_Tasks for this exercise_
[1] Copy word for word the portion of the CD packaging post that runs from "Perhaps another irony" up to and including "to download it.".
[2] According to the CD packaging post, how many pages long is the booklet included with the Zimmerman compilation?

I suppose you could argue that such minimal packaging leaves a smaller environmental footprint, and if you did, I'd laugh in your face. There's a difference between packaging that's pointless because it's discarded as soon as the product is brought home (such as the nasty, hard to open, finger-slicing molded-plastic cases common on lots of household products) and packaging that's integral to the product and which therefore will not be thrown away, at least not until the product itself is tossed. But cheap packaging like this almost encourages further waste. I'm tempted to scan the cover and back cover and print it out on some decent paper, and put the whole thing in a conventional jewelbox, just so the CD can sit amongst my other CDs and not disappear and become unidentifiable (no spine, remember?). Which would mean I'd be using more paper, and probably more paper overall than a decent package would have used in the actual product.

Perhaps another irony here is that I bought this CD as essentially an impulse purchase: I was buying something else at the Large Box with Red and White Concentric Circles, and it was on sale, so I picked it up. If I'd known in advance the packaging was so flimsy, I might have decided merely to download it.

A musician named Zimmerman, from the same state as the store, had a new compilation of unreleased material out, too, also on sale, which I also picked up. Funny how that one was almost exactly twice the price of the Lewis release...yet it contained not only twice the music, roughly - two discs - but extensive info and documentation, including a 60-page booklet. Of course this suggests another reason for the lame packaging of Lewis's CD: lower production and material costs mean more profits for the label. I suppose Columbia, which put out that Minnesota guy's set, figures the only people interested in a 2-CD set of obscurities by him are old people who'd buy a CD because they can't handle all this newfangled digital rigmarole, whereas Warner Bros. figures Ms. Lewis's fans are just gonna download the thing anyway. It's also just my personal opinion, but I've gotta say Lewis is a hell of a lot more photogenic than that elderly folksinger dude anyway. I guess good on WB for not caving to the capitalistic pressure to exploit a singer's sex appeal. Columbia, on the other hand, saw fit to fill that 60-page booklet with shot after shot of the nearly seventy-year-old Dylan gazingly faunishly at the camera while recumbent in nothing but a snug yet well-filled pair of bikini briefs.

_Given data_
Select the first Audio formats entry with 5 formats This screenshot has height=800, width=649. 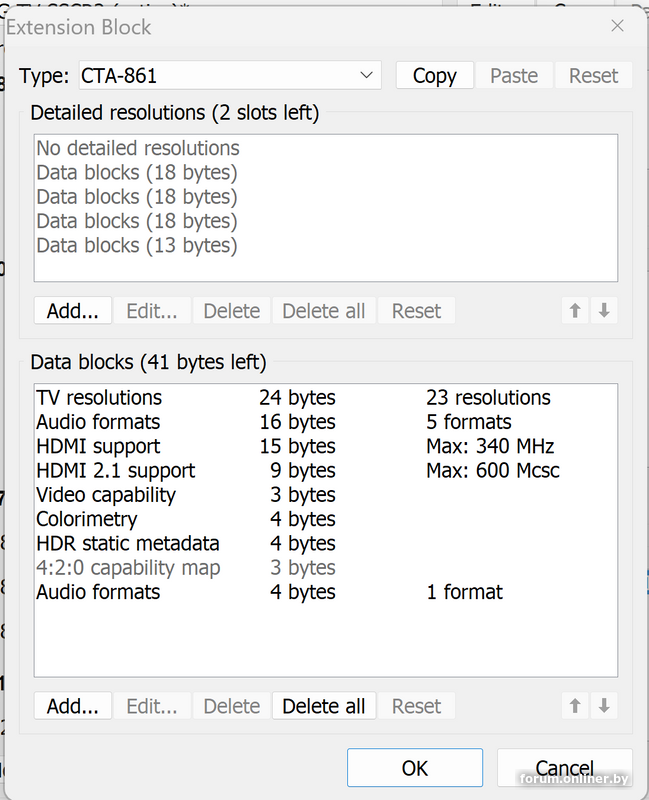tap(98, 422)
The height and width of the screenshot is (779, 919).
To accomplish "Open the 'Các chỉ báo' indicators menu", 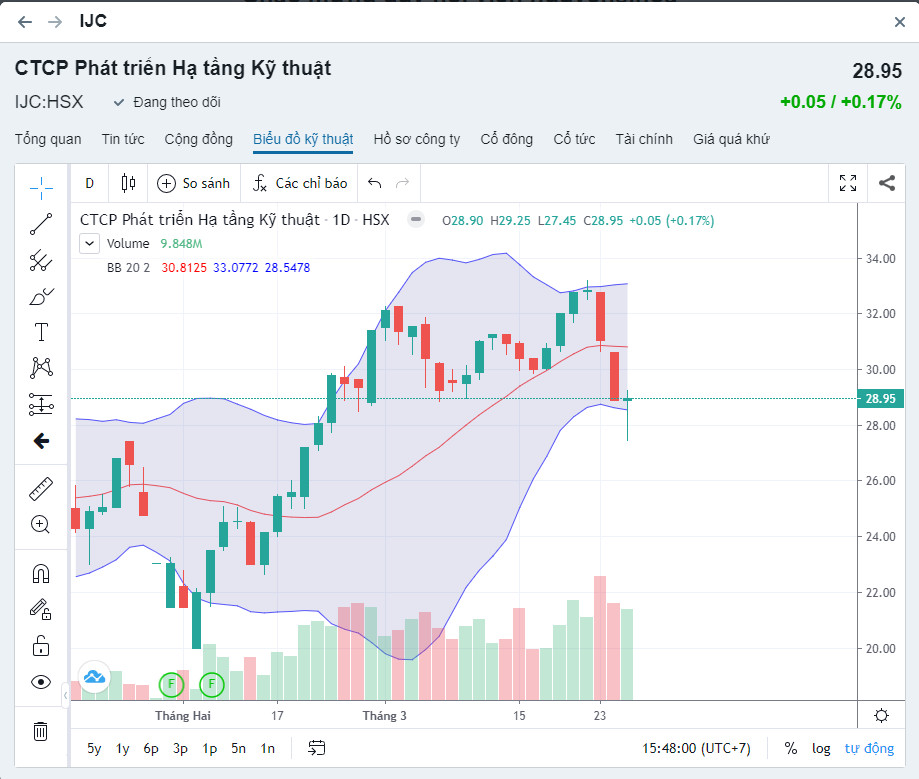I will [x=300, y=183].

==

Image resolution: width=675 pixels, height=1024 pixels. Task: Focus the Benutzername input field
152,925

_Task answers_
[1]
Perhaps another irony here is that I bought this CD as essentially an impulse purchase: I was buying something else at the Large Box with Red and White Concentric Circles, and it was on sale, so I picked it up. If I'd known in advance the packaging was so flimsy, I might have decided merely to download it.

[2] 60 pages